The lines below, from the one holding "Where should I" through the one holding "The image size is (1372, 888).", are to be restated word for word, with all images left out.

--- MATERIAL TO PROCESS ---
BEGIN

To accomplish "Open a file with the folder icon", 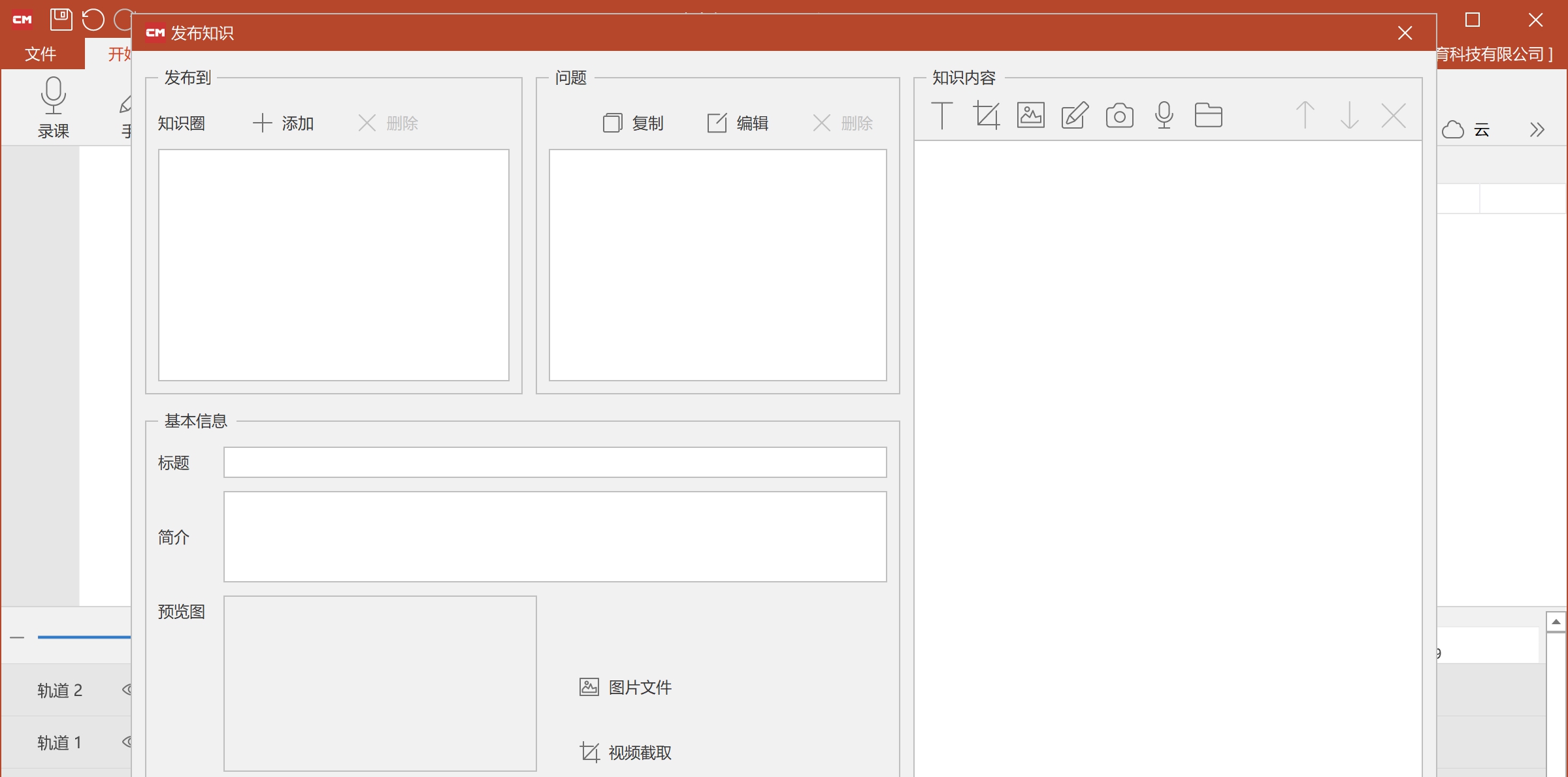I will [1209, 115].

END
BEGIN

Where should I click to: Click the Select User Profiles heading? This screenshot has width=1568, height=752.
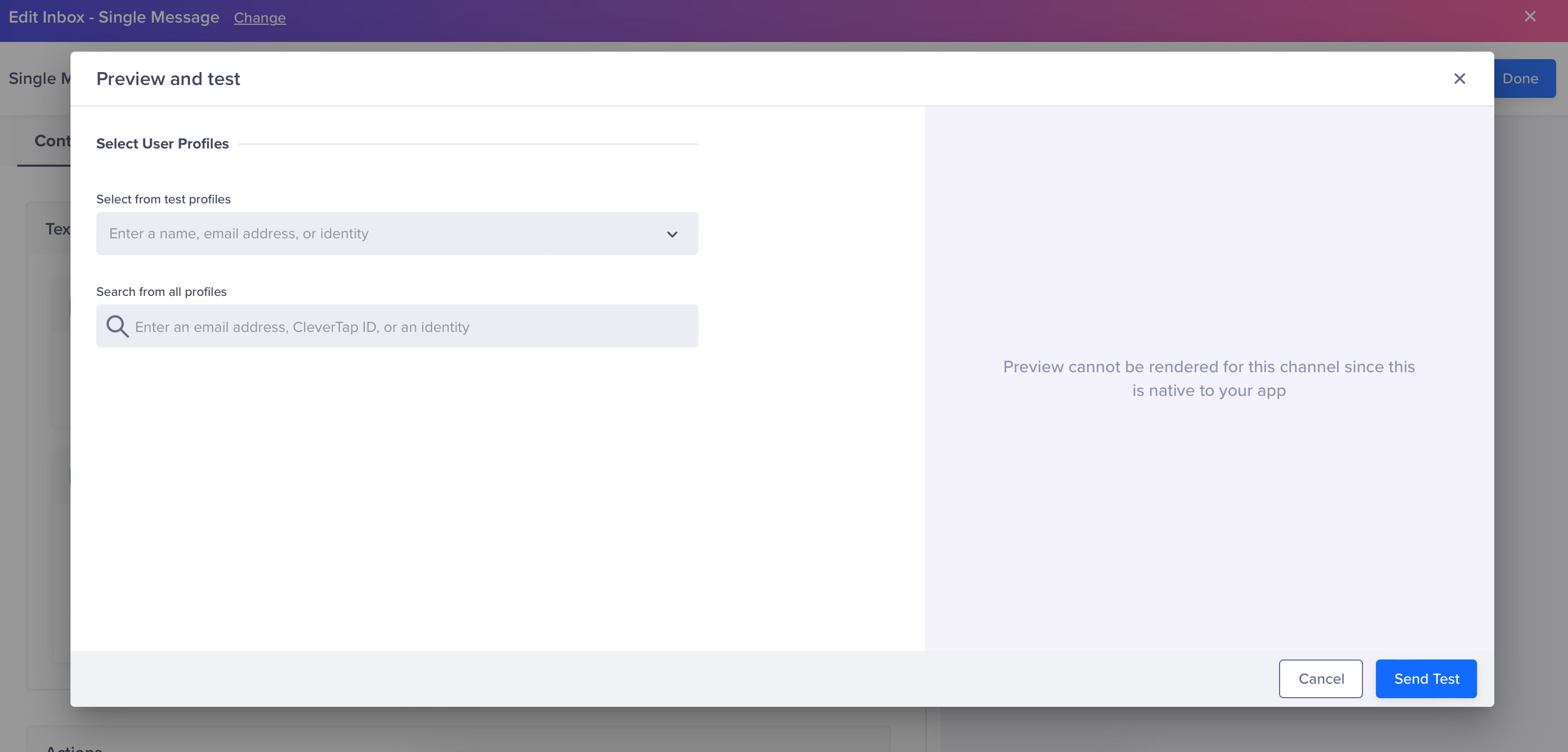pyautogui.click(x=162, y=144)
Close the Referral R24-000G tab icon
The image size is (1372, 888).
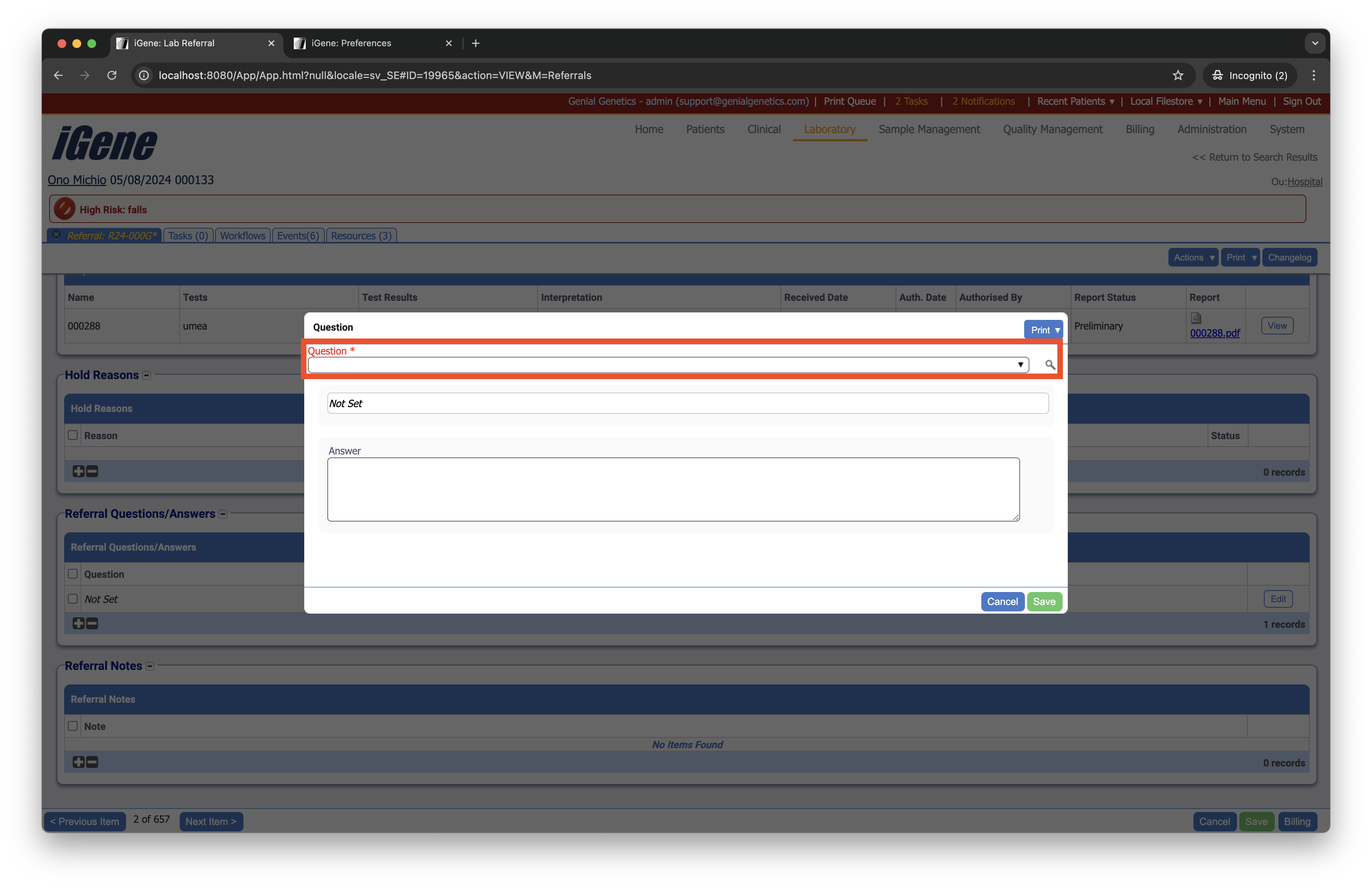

END
BEGIN

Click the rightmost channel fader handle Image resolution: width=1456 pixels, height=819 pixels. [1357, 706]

END

--- ANSWER SECTION ---
Where should I click to: Click the Select User Profiles heading? This screenshot has width=1568, height=752.
pyautogui.click(x=162, y=144)
Close the Referral R24-000G tab icon
The image size is (1372, 888).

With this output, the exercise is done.